**What you need to do:** Records follow. Copy every line with "agent".

**Dataset entries:**

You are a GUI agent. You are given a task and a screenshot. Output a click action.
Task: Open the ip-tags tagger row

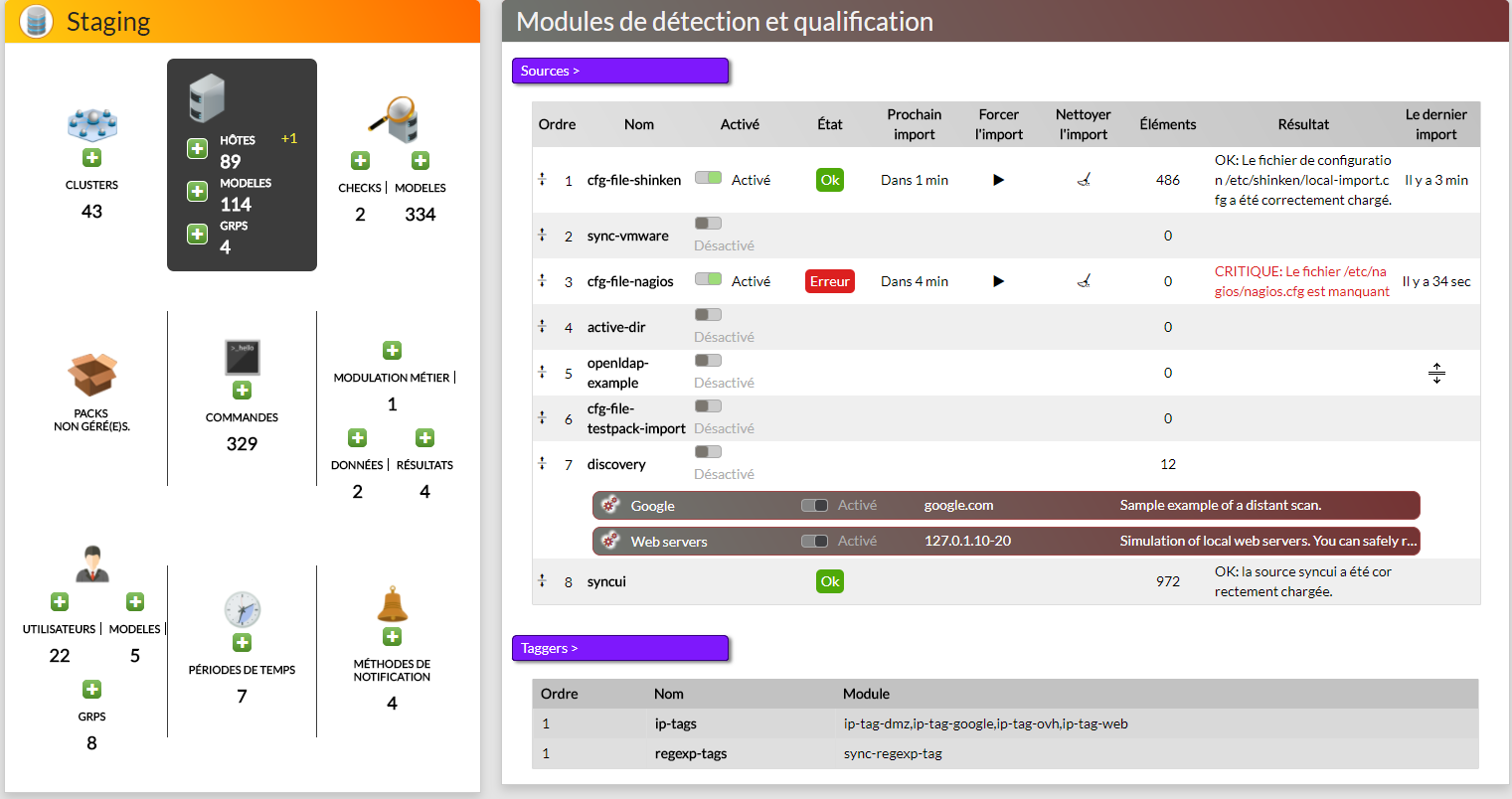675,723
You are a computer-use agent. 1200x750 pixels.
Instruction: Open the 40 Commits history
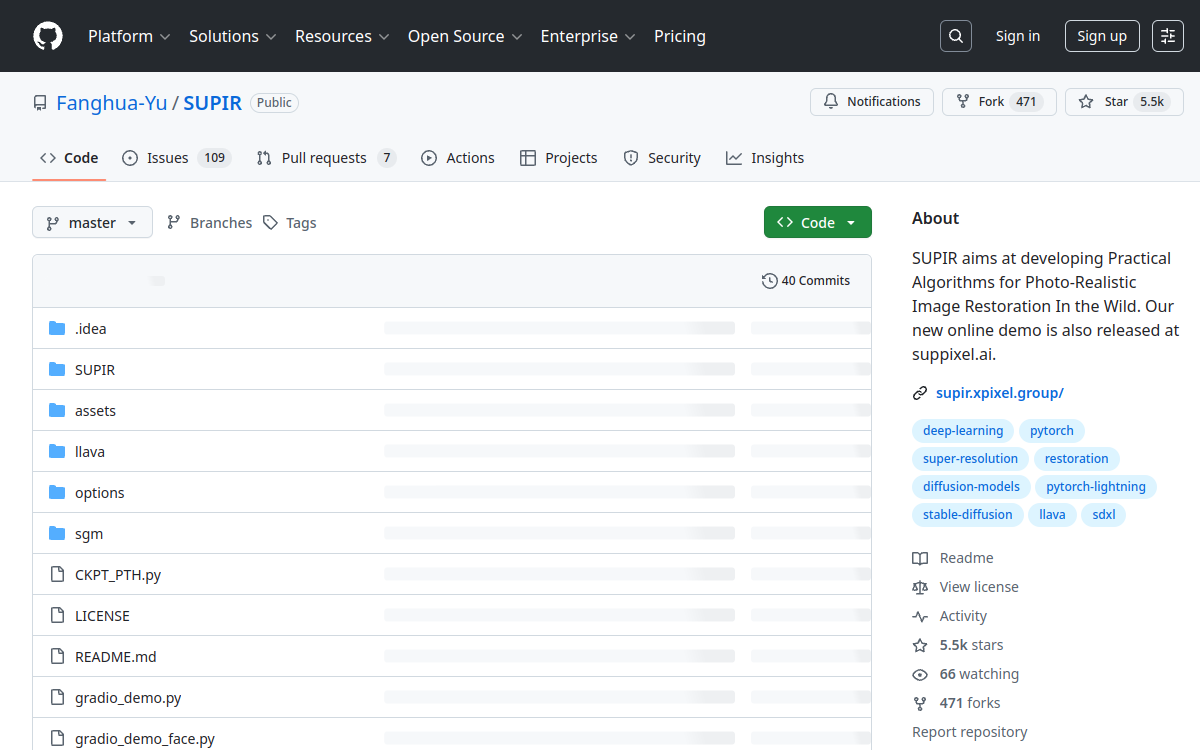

**Solution to this exercise:**
You are a GUI agent. You are given a task and a screenshot. Output a click action.
You are a computer-use agent. 1200x750 pixels.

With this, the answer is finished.